WASHINGTON, D.C. — President Donald Trump will have to nominate someone else to lead the White House Office of National Drug Control Policy, commonly referred to as the U.S. “drug czar.”
On Tuesday, a tweet from President Trump indicated Congressman Tom Marino (R-Pa.) had pulled his name from consideration.
Rep.Tom Marino has informed me that he is withdrawing his name from consideration as drug czar. Tom is a fine man and a great Congressman!
— Donald J. Trump (@realDonaldTrump) October 17, 2017
“Marino did the right thing by pulling himself out,” U.S. Senator Shelley Moore Capito (R-W.Va.) said during an appearance on Tuesday’s MetroNews “Talkline.”
The decision came two days after investigative reports from the Washington Post and CBS’ “60 Minutes” detailed how drug industry lobbyists who’d previously worked for the Drug Enforcement Administration helped push through legislation — without raising alarms — which resulted in limits on DEA and U.S. Department of Justice powers to regulate and limit drug distributors.
Marino co-sponsored that legislation, the Ensuring Patient Access and Effective Drug Enforcement Act of 2016.
The Act passed both the U.S. Senate by unanimous consent, meaning there were no objections, in March 2016. Passage in the U.S. House of Representatives came the following month.
The provided summary of the legislation indicated the bill amended the Controlled Substances Act “to define phrases related to the Drug Enforcement Administration’s (DEA’s) authority to register manufacturers, distributors, and dispensers of controlled substances.”
“It sounds like the intent of the bill got messed around,” said Capito. “The first thing we need to do is reverse the impact of this legislation.”

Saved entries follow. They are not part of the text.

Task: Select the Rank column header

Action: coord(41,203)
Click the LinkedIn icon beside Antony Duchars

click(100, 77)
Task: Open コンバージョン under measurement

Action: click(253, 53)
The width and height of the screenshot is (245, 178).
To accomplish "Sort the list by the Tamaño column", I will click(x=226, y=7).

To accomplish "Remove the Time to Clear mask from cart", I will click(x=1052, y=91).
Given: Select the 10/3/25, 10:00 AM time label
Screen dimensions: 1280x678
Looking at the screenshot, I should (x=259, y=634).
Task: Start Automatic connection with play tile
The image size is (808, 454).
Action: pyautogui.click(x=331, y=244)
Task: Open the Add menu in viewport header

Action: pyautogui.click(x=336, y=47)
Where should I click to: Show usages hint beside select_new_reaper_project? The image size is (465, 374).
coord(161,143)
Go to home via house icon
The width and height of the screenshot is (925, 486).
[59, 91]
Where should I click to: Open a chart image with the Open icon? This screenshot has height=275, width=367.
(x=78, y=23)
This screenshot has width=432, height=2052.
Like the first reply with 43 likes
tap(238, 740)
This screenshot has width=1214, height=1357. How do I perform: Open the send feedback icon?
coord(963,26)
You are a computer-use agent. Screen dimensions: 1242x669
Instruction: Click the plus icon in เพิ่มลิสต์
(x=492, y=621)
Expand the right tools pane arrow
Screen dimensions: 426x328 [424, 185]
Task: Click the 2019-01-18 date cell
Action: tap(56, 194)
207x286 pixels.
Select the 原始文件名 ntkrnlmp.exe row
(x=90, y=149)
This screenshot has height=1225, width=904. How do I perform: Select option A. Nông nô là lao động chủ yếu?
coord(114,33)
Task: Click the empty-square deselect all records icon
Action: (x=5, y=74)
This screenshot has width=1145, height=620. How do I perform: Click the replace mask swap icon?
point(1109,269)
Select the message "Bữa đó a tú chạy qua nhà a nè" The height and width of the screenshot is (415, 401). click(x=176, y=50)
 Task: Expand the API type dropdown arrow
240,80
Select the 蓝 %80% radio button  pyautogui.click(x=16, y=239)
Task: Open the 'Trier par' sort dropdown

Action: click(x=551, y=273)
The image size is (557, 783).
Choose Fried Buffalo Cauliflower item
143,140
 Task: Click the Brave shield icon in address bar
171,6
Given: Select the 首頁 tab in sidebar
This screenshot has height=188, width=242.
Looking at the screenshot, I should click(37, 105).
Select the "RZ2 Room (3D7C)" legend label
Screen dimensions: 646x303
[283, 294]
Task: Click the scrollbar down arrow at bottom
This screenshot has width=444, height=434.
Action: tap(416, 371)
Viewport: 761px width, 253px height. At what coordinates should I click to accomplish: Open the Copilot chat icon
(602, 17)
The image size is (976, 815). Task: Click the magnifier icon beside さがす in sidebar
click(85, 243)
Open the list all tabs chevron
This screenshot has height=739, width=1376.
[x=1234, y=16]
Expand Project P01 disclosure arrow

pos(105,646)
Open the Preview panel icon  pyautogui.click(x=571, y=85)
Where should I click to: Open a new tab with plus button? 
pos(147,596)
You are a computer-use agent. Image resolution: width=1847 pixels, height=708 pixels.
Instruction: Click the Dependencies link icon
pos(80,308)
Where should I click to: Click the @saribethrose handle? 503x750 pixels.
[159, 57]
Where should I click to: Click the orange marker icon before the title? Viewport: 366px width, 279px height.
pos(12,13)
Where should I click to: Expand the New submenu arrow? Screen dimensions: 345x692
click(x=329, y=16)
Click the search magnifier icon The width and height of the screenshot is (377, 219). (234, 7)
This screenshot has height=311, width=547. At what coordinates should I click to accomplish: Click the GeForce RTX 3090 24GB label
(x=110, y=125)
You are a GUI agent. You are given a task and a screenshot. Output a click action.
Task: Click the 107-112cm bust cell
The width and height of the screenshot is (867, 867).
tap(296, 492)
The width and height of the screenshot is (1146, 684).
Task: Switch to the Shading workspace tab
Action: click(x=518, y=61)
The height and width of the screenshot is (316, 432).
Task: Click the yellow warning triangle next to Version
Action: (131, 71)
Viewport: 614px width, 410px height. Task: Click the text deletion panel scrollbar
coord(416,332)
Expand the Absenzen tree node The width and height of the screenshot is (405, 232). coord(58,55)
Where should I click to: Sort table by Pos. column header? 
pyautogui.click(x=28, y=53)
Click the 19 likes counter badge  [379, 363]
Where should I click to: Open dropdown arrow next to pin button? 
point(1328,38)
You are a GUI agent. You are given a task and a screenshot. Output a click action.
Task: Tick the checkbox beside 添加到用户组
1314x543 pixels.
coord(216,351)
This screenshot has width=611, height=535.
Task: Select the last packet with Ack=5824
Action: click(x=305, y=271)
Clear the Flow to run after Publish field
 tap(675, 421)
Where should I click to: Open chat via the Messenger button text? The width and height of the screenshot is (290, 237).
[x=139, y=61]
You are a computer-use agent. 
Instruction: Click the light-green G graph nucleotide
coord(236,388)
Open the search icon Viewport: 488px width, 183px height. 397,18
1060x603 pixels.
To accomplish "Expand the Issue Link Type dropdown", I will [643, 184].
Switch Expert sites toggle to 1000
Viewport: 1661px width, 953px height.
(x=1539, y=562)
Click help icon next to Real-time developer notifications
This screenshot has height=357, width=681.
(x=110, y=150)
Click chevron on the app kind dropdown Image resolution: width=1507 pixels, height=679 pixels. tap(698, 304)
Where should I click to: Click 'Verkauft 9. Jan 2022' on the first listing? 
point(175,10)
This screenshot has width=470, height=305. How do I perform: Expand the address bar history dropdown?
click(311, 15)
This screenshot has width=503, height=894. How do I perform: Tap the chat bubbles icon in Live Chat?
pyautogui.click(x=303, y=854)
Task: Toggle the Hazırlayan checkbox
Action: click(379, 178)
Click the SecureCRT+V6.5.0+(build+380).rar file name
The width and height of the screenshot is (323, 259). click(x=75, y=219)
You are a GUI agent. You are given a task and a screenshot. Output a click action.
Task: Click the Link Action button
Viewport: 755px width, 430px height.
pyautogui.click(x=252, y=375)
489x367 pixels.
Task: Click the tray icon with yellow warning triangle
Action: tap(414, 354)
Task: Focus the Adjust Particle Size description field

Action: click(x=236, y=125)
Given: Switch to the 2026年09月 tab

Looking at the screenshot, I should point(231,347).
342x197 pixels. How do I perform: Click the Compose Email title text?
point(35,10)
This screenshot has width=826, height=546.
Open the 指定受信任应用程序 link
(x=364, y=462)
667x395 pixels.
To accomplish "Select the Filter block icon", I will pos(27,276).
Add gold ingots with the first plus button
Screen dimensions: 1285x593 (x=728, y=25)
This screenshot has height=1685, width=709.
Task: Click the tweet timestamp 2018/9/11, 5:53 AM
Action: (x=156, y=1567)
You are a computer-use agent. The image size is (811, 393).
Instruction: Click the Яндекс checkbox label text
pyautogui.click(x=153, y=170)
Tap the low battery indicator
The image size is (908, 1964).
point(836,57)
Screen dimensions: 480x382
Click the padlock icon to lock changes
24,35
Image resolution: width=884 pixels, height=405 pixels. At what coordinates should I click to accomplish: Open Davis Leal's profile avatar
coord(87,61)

On Monday, U.S. Senator Joe Manchin (D-W.Va.) introduced legislation to repeal it.
He was also been among those calling on President Trump to nominate someone else to lead the White House Office of National Drug Control Policy before Marino’s withdrawal.
Manchin said “real leadership” is needed for the White House Office of National Drug Control Policy and Marino “was not it.”
“We need a drug czar who has seen these devastating effects and who is passionate about ending this opioid epidemic,” he said.
Those with the U.S. Senate campaign for West Virginia Attorney General Patrick Morrisey, a 2018 Republican candidate, have accused Manchin of “backpedaling furiously.”
Before the Ensuring Patient Access and Effective Drug Enforcement Act took effect in April 2016, the DEA had authority to block drug distributors believed to be feeding the drug epidemic in the U.S., including in West Virginia.